If veteran players are to become the future of football broadcasting, there were hints before the second leg of Chelsea v Internazionale that they might be less trouble all round. Coming out of a lengthy interview with José Mourinho, Richard Keys marvelled at how the Inter manager had “taken control” of the whole game as an event. Unfortunately for Keys, he directed this thought at Graeme Souness, who snarled back: “I’m sitting here wondering if there’s a game of football tonight.” Keys, reacting as though every line of enquiry in his script had been torn up, cut to another part of the interview and tried the safer ground of Jamie Redknapp, only to be met with: “I agree with Graeme, I think we should start talking about the football match.”

Sitting between the two, Ruud Gullit seemed bemused that Keys was intent on peddling his pet theories. He may have nipped out to make an urgent call to his personal manager during the next break. “I think Graeme’s just about to leave us,” Keys feebly offered over a pre-game shot of Mourinho taking his seat, but his plans for an evening’s obsessing about what José’s return meant had already been ruined by then.

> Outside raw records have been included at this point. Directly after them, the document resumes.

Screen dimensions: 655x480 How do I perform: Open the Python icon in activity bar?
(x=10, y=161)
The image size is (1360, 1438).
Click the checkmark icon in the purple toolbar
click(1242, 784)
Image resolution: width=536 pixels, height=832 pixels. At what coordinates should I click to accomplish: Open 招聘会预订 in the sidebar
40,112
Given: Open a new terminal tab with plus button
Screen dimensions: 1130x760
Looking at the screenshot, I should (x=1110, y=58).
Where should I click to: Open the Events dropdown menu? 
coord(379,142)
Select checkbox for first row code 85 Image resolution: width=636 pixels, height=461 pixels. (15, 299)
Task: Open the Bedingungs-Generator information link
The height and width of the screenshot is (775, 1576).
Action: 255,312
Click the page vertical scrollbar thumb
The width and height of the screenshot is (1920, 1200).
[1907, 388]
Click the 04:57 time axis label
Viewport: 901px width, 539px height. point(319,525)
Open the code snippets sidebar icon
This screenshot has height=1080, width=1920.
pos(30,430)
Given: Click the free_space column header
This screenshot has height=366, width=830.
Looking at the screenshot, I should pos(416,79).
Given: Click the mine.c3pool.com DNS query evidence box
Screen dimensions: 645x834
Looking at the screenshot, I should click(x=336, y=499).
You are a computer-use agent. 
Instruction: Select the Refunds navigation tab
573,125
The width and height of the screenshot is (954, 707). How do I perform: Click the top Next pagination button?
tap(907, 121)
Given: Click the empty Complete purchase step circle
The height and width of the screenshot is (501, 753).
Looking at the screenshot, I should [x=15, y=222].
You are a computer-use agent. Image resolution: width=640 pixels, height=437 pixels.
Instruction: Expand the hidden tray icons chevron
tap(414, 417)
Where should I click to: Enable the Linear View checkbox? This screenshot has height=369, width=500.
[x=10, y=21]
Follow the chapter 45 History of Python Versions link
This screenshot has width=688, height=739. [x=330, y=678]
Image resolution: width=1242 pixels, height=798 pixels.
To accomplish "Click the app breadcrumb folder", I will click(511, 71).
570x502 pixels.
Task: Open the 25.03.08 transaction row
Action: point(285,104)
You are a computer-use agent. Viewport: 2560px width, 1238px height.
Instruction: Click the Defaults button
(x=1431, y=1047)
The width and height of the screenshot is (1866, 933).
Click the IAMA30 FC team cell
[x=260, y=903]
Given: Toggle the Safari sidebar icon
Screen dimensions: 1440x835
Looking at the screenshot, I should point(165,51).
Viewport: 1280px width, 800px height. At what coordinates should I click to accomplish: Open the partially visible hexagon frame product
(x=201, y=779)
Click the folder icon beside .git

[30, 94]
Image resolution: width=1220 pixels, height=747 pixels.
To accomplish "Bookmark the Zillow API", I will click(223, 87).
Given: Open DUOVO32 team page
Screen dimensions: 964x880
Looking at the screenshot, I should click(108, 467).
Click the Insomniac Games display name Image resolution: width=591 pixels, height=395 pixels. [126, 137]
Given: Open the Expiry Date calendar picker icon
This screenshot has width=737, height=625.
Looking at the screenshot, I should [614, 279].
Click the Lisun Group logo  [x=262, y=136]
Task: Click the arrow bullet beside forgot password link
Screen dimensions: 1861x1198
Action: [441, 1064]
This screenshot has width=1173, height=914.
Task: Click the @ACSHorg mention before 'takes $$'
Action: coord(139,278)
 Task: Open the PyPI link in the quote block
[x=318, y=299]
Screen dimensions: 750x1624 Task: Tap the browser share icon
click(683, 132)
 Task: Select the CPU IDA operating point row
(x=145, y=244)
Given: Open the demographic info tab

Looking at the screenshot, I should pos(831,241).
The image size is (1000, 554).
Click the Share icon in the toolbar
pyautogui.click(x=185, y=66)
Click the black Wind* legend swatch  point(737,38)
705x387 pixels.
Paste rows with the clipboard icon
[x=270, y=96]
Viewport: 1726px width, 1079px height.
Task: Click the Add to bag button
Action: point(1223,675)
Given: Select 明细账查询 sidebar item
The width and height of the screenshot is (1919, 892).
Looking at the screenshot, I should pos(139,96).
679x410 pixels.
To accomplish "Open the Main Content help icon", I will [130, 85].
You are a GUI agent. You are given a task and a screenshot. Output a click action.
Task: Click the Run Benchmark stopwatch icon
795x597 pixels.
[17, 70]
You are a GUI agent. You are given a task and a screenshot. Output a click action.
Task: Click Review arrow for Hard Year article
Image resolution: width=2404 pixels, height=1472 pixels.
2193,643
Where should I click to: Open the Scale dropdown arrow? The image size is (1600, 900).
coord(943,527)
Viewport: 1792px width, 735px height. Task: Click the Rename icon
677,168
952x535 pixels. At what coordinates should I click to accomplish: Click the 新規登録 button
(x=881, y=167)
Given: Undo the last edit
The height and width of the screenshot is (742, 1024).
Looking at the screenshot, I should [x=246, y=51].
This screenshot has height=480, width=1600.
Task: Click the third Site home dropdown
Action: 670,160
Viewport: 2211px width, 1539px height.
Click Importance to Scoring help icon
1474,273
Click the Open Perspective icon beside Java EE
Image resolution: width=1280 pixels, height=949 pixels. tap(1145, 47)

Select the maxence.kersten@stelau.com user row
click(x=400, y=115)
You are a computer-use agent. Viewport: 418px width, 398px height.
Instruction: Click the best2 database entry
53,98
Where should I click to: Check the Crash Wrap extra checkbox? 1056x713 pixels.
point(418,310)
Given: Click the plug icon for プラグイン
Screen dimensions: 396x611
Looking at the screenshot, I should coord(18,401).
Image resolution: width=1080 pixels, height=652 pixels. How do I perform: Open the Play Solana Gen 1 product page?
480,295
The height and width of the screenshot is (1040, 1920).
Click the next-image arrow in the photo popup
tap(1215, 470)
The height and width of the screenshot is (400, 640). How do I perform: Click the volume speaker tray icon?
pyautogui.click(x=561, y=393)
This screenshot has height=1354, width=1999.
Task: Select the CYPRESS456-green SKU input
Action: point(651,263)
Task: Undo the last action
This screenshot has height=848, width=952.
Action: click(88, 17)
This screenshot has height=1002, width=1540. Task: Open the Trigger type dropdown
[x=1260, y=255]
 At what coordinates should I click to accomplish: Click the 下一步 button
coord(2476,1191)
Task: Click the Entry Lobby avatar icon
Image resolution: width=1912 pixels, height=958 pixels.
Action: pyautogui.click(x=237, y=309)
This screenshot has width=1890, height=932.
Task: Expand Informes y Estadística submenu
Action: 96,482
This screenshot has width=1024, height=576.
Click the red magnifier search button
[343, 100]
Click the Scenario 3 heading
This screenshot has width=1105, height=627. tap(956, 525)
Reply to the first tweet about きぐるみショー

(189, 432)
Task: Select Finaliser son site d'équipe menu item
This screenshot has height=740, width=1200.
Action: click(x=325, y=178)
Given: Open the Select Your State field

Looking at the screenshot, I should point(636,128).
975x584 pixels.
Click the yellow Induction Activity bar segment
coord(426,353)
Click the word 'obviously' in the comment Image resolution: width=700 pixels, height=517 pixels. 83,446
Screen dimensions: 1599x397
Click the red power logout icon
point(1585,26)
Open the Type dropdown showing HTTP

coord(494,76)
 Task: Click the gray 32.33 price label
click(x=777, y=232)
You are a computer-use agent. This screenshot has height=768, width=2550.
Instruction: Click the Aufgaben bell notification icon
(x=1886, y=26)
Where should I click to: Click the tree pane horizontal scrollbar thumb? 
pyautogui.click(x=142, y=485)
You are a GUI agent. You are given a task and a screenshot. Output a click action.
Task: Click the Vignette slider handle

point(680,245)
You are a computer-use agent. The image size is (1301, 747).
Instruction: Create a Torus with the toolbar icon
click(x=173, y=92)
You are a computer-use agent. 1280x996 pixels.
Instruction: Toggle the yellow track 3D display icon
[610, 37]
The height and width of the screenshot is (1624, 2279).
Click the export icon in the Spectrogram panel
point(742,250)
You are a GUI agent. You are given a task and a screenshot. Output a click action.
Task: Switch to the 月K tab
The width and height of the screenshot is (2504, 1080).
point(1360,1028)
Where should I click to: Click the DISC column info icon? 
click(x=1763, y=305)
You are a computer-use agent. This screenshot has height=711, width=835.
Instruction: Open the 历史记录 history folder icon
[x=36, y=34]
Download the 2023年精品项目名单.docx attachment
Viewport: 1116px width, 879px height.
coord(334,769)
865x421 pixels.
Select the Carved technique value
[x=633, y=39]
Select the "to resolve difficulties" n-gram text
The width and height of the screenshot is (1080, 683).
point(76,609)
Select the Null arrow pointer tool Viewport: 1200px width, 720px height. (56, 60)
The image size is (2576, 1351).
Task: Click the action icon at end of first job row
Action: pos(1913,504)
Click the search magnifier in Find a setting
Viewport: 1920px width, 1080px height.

A Performing Rights Society agreement with broadcasters enables all major channels to use any music covered by publishers signed up to the PRS. Kasabian might currently be plotting exactly which part of Belize to anchor their new yacht now that a snatch of one of their songs is used on every live Sky Sports game and in break bumpers on Sky Sports News this season. This somehow got lost on the producer for Manchester United v Chelsea, who opted for a cover of the Rocky theme very loosely rearranged in the style of one of the old Top of the Pops albums. Instead of evoking a tooth and nail brawl for ultimate superiority, it implied that this was a cheap imitation of a real rivalry. Either that or that Sky owe a recording studio money.